Dòngxuán língbǎo wúliàng dùrén jīng jué yīnyì 洞玄靈寶無量度人經訣音義

Formulas and Glosses on the “Book of Salvation”

early-Táng Daoist ritual and philological companion to the Dùrén jīng 度人經 by Zhāng Wànfú 張萬福 (fl. 713), nine folios, preserved in the Zhèngtǒng Dàozàng 正統道藏 (DZ 0096 / CT 96 = TC 95), 洞真部 本文類

About the work

A nine-folio Daoist ritual-and-philological commentary on the Dùrén jīng 度人經 (DZ 1) by Zhāng Wànfú 張萬福 (fl. 713) — one of the most consequential early-Táng Daoist liturgists. Zhāng quotes from a number of ancient Língbǎo scriptures on how to recite the Dùrén jīng and how to meditate on specific parts of it. The text (7b–9a) gives not only the pronunciation of certain terms but also their meaning — combining what would later be separated as jué 訣 (“ritual formula”) and yīnyì 音義 (“phonetic gloss and meaning”) into a single integrated apparatus.

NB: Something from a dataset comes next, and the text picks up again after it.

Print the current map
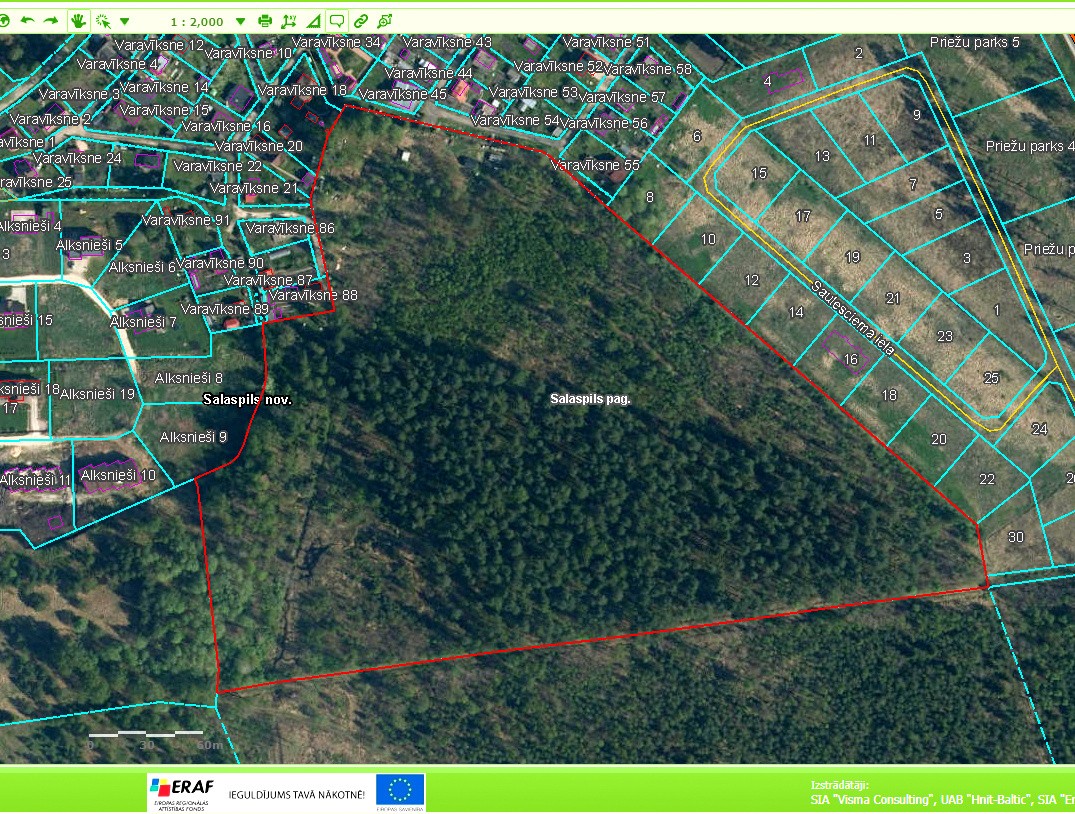This screenshot has width=1075, height=814. click(265, 20)
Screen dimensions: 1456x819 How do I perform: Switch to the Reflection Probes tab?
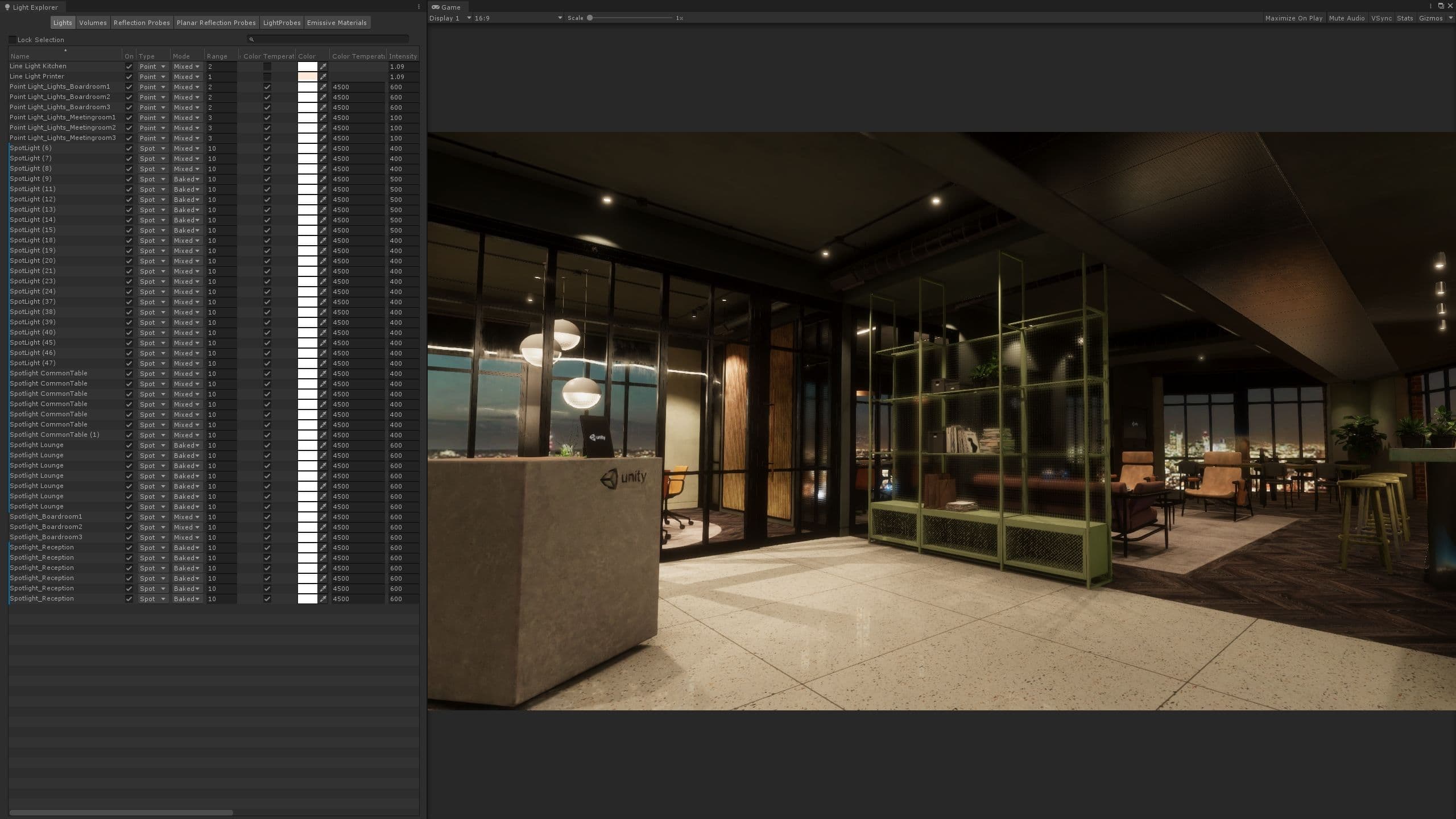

The work opens with directions for preliminary ritual: “Whoever holds the Tàishàng dòngxuán língbǎo wúliàng shí bù zūnjīng should perform three obeisances to the east, stand facing north, turn left to face east, clap the teeth thirty-six times, visualize five-coloured clouds filling the room, and see the green dragon, white tiger, lion, dark-warrior, red bird, and phoenix guarding [him] fore and aft…” — providing the canonical Dùrén jīng recitation-protocol that governs the scripture’s use through the Táng and Sòng.

Prefaces

No prefaces in the source. The text opens directly with the ritual-instructions.

Abstract

Kristofer Schipper, in Schipper & Verellen eds., The Taoist Canon (2004) 1:332 (§2.A.1.e, “Commentaries on Lingbao Scriptures”), dates the work to Zhāng Wànfú’s floruit (c. 713). The frontmatter brackets composition notBefore 700 / notAfter 730, with dynasty 唐. Zhāng Wànfú is the sole catalog-meta person wikilinked.

Translations and research

No complete translation. Standard scholarly entry: Kristofer Schipper, “Dongxuan lingbao wuliang duren jingjue yinyi,” in Schipper & Verellen eds., The Taoist Canon (2004), Vol. 1 §2.A.1.e, 332. For Zhāng Wànfú more broadly: Charles D. Benn, The Cavern-Mystery Transmission: A Taoist Ordination Rite of A.D. 711 (University of Hawai’i Press, 1991), which treats Zhāng’s liturgical role; Schipper’s entries on Zhāng’s several liturgical-and-commentarial works in Schipper & Verellen (2004).

Other points of interest

Zhāng Wànfú’s commentary is the single earliest extant Daoist commentary on the Dùrén jīng — preceding Chén Jǐngyuán’s Sìzhù (DZ 87) by over three centuries — and establishes both the ritual-protocol and the phonetic-philological apparatus that will underlie all subsequent Dùrénjīng interpretation. Its integrated juéyīnyì format is itself a Táng innovation that is later separated into distinct commentarial modes.